▸ Task statement:
Every entry should come back exactly as written, minus the pictures.

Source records
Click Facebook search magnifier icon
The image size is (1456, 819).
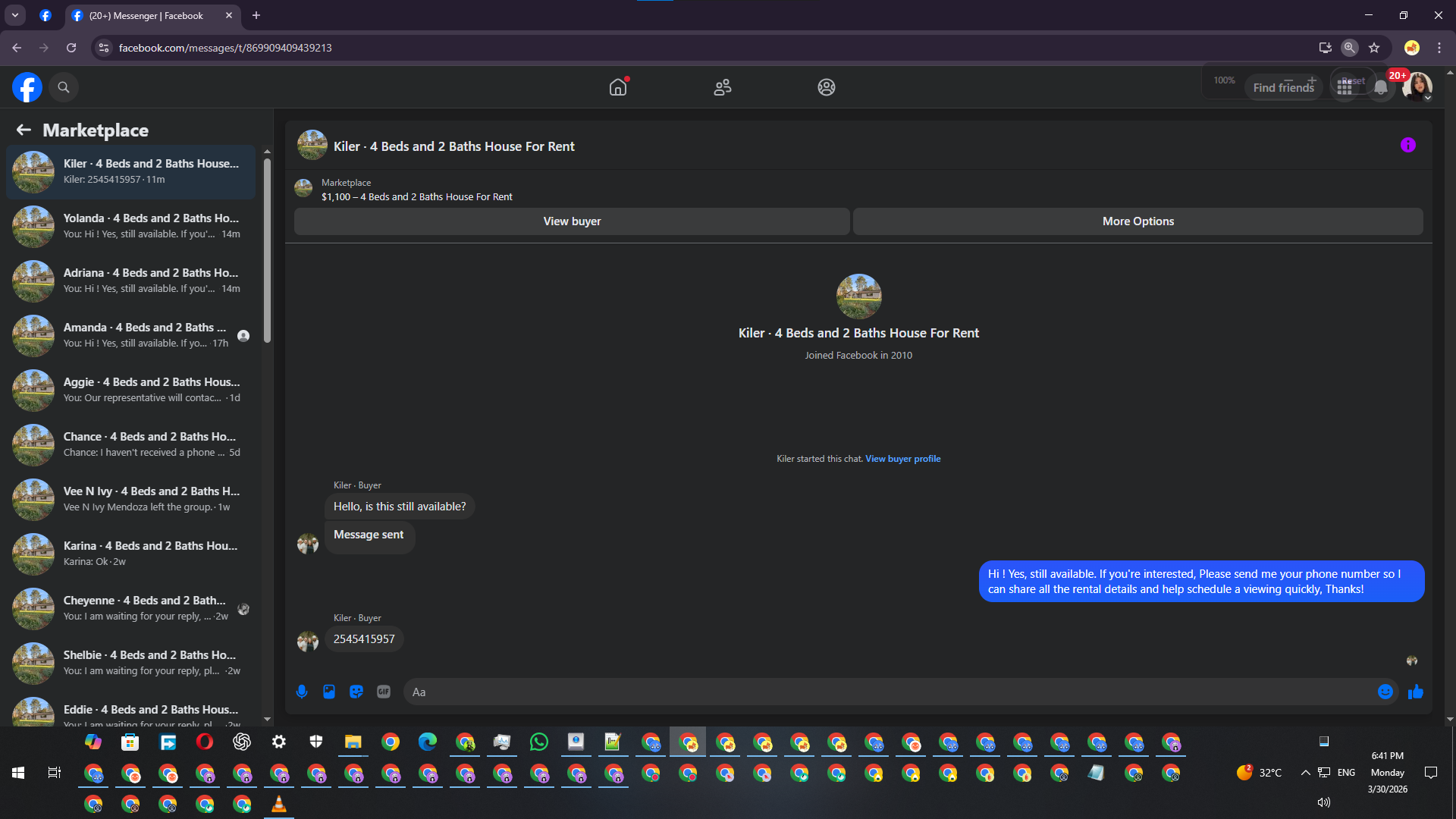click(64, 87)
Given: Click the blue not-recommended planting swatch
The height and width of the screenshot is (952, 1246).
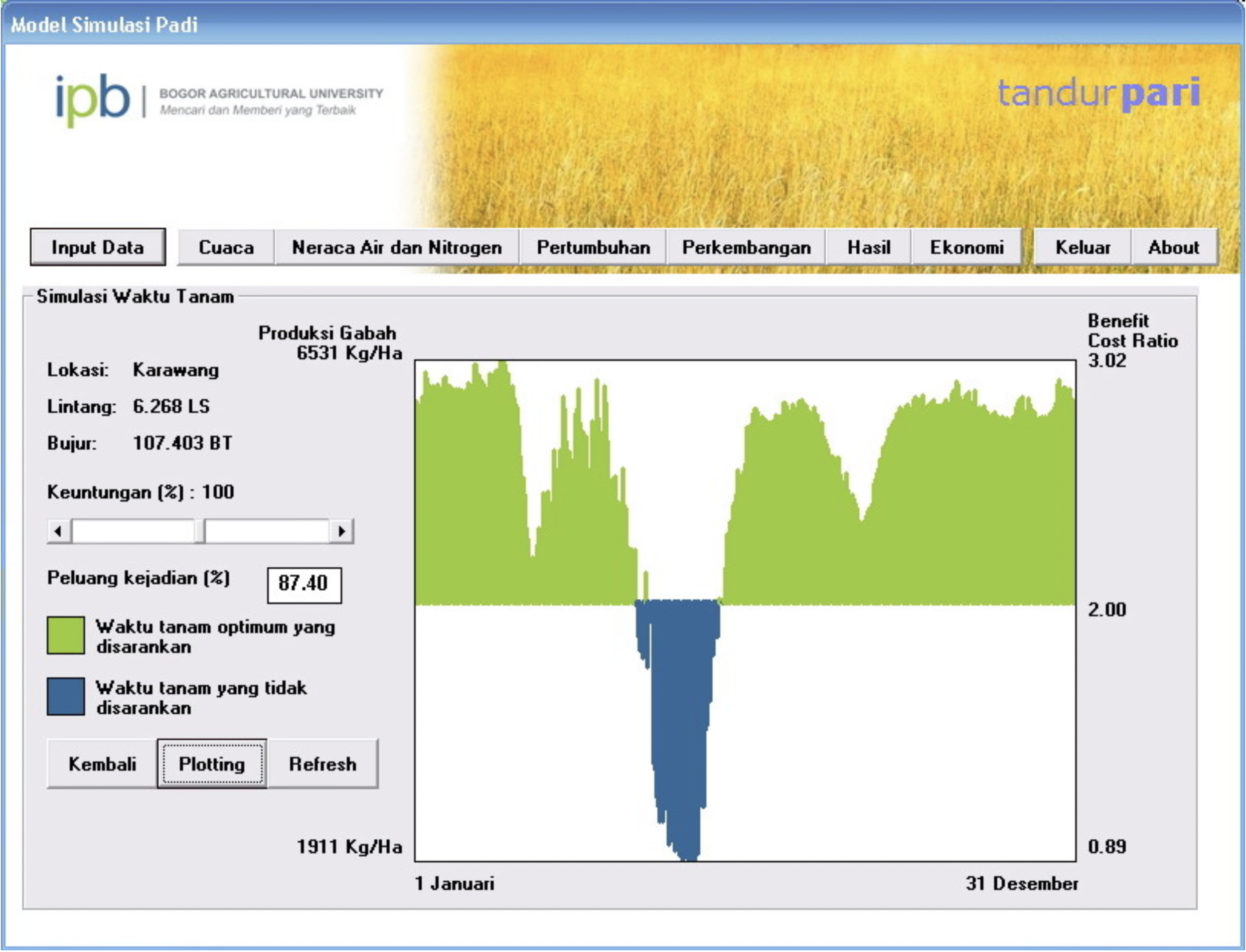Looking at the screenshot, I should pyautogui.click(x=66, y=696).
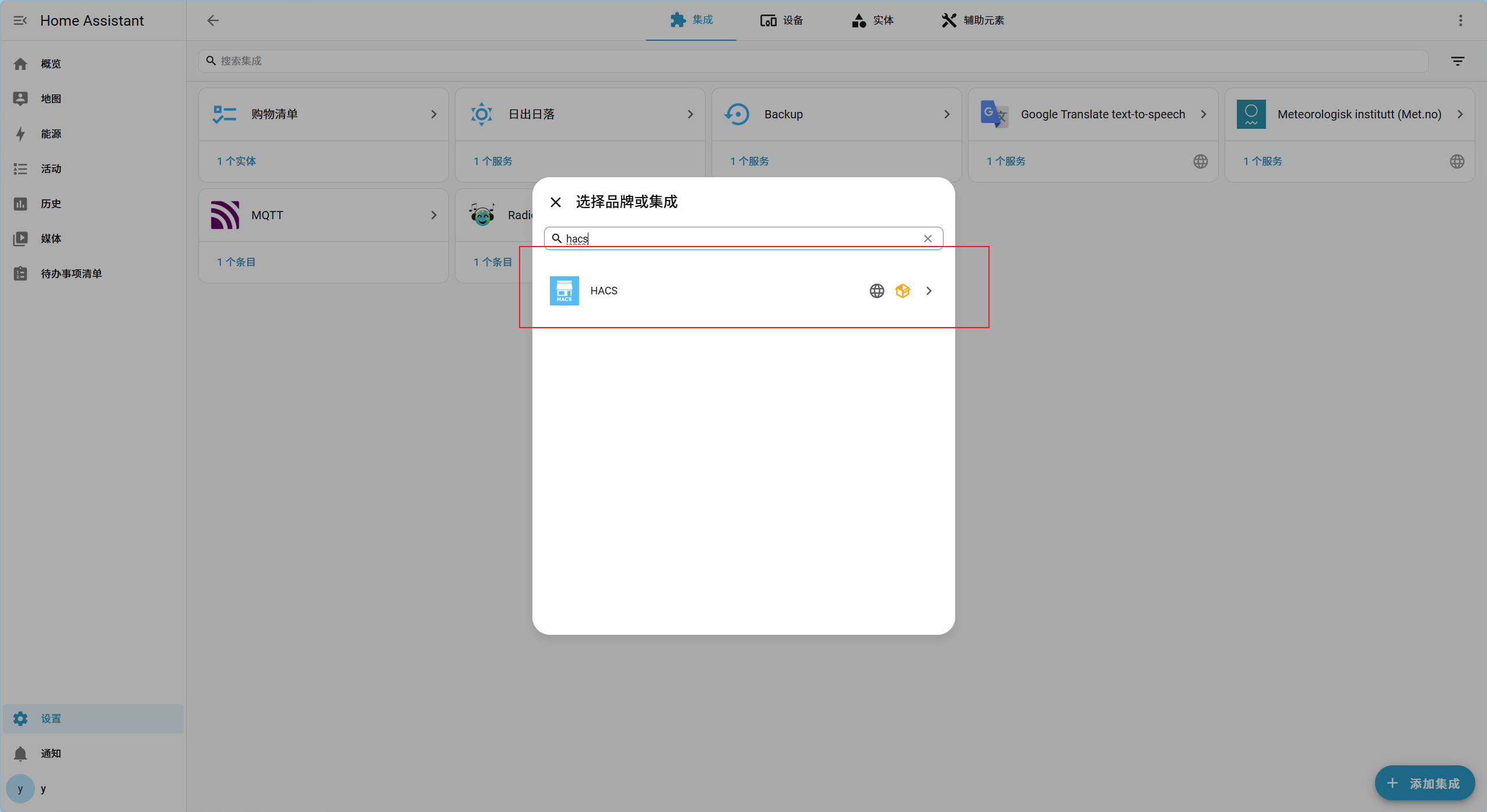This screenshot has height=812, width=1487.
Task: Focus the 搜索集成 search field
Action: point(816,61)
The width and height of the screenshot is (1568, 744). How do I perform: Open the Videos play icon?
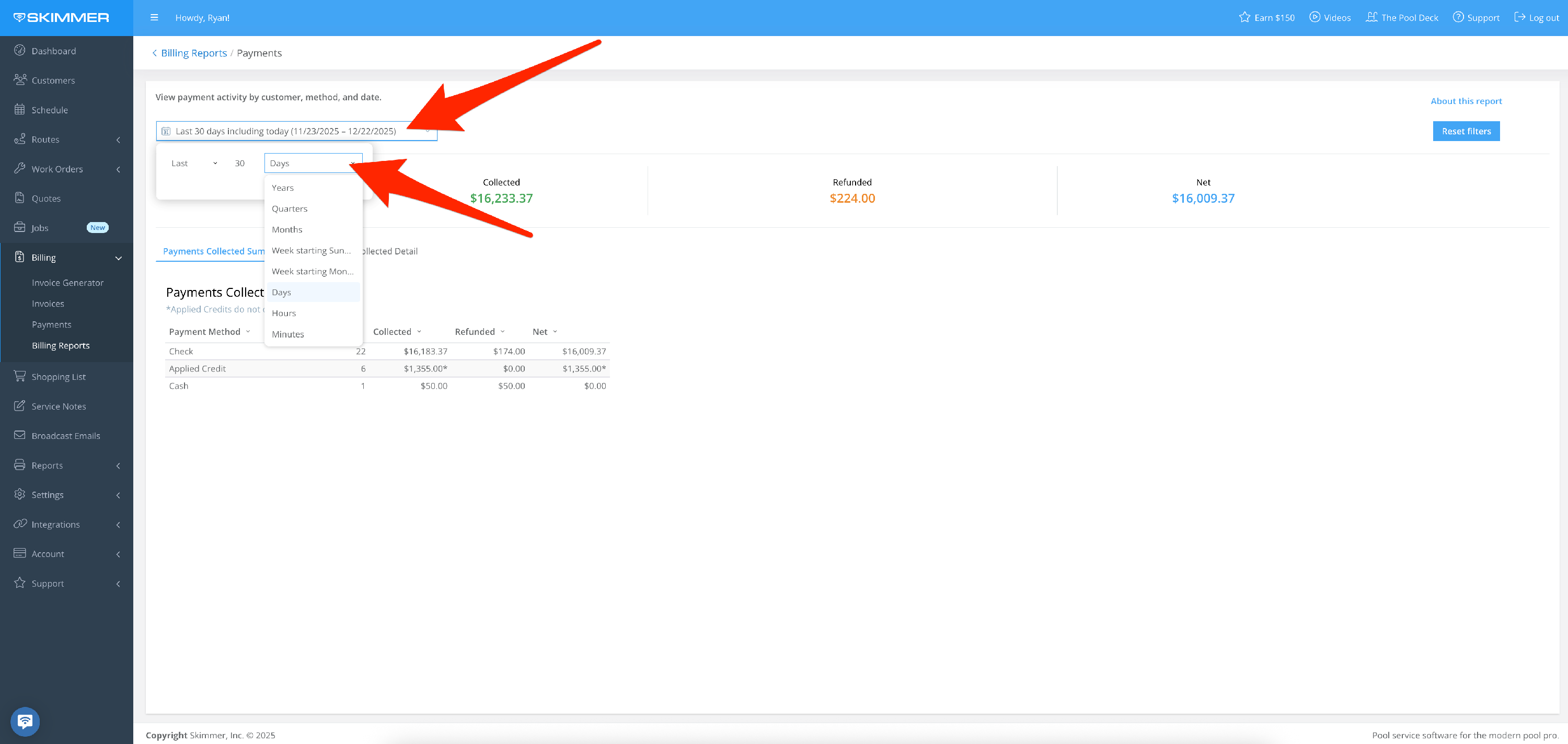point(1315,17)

▸ Exercise solution:
Click Facebook search magnifier icon
The image size is (1456, 819).
click(64, 87)
Given: Click the blue not-recommended planting swatch
The height and width of the screenshot is (952, 1246).
Looking at the screenshot, I should pyautogui.click(x=66, y=696).
This screenshot has height=812, width=1487.
Task: Focus the 搜索集成 search field
Action: point(816,61)
The width and height of the screenshot is (1568, 744). How do I perform: Open the Videos play icon?
point(1315,17)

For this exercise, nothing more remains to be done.